TEMPLATE queries are constructed using SQL templates.

The TEMPLATE query is an optional feature not included in the core module. To use it, the following dependency declaration must be included in your Gradle build script:

val komapperVersion: String by project
dependencies {
    implementation("org.komapper:komapper-template:$komapperVersion")
}

fromTemplate

To issue a SELECT statement, call the fromTemplate, bind, and select functions as follows:

val sql = "select * from ADDRESS where street = /*street*/'test'"
val query: Query<List<Address>> = QueryDsl.fromTemplate(sql)
    .bind("street", "STREET 10")
    .select { row: Row ->
        Address(
            row.getNotNull("address_id"),
            row.getNotNull("street"),
            row.getNotNull("version")
        )
    }

The fromTemplate function accepts a string of SQL template.
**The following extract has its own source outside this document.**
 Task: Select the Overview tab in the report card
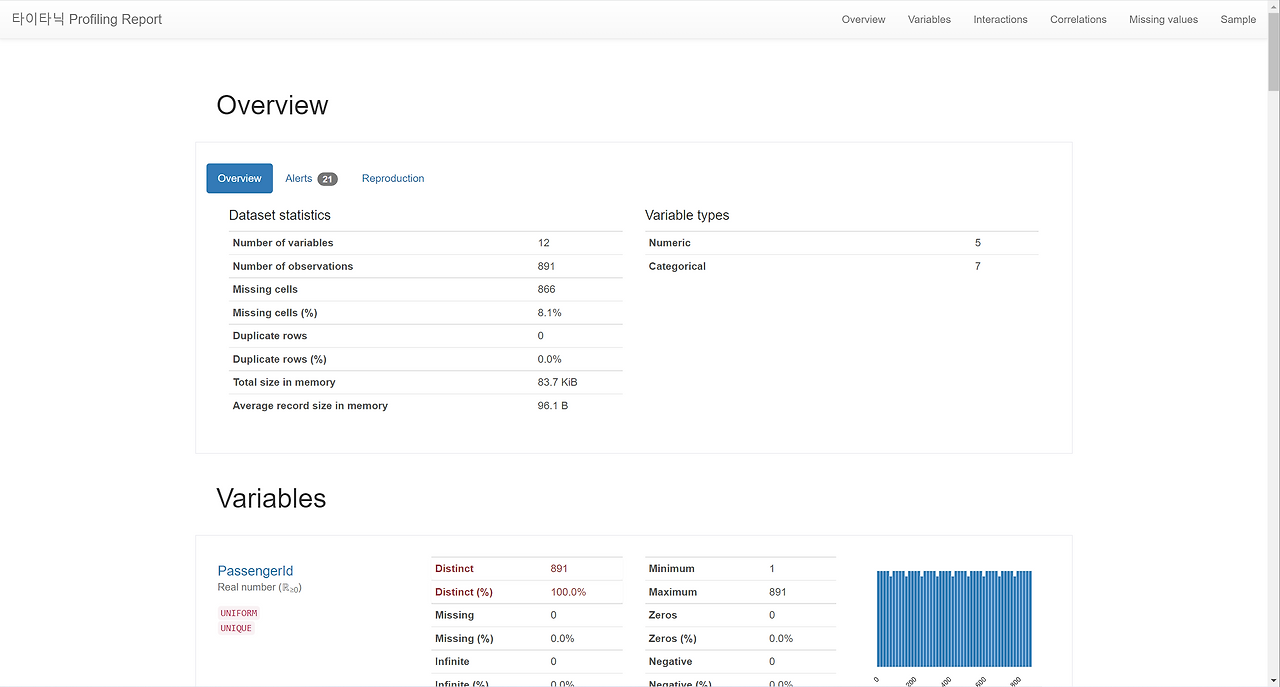point(239,178)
The bind function binds a value to a bind variable directive.

The select function converts a Row to any type using the given lambda expression. Row is a thin wrapper around java.sql.ResultSet and io.r2dbc.spi.Row. It has functions to retrieve values by column label or index. Note that the index starts from 0.

selectAsEntity

If you want to receive the result as a specific entity, call selectAsEntity. For the first argument, specify the entity’s metamodel. The SELECT clause in the SQL template must include columns corresponding to all properties of the entity.

In the following example, the result is received as an Address entity.
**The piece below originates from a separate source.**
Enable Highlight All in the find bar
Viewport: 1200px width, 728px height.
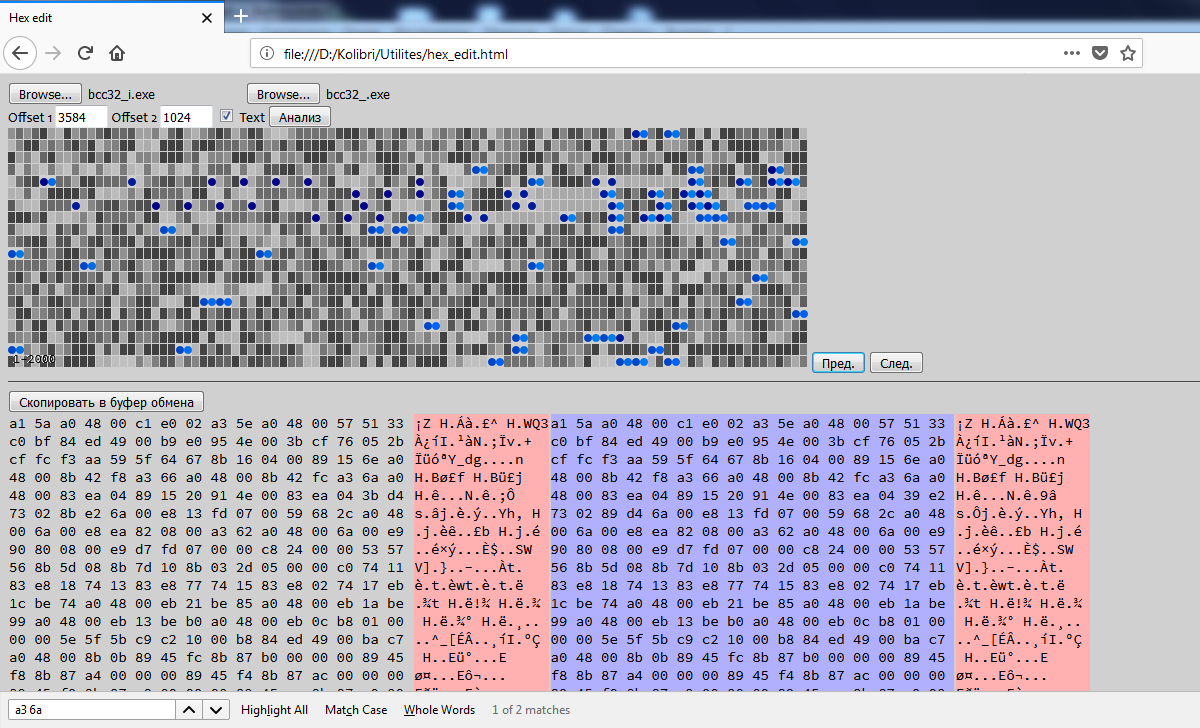pyautogui.click(x=274, y=709)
val sql = "select address_id, street, version from ADDRESS where street = /*street*/'test'"
val query: Query<List<Address>> = QueryDsl.fromTemplate(sql)
  .bind("street", "STREET 10")
  .selectAsEntity(a)

By default, entities are mapped based on the order of columns in the SELECT list. However, by passing ProjectionType.NAME as the second argument to selectAsEntity, you can map based on the column names.

val sql = "select street, version, address_id from ADDRESS where street = /*street*/'test'"
val query: Query<List<Address>> = QueryDsl.fromTemplate(sql)
  .bind("street", "STREET 10")
  .selectAsEntity(a, ProjectionType.NAME)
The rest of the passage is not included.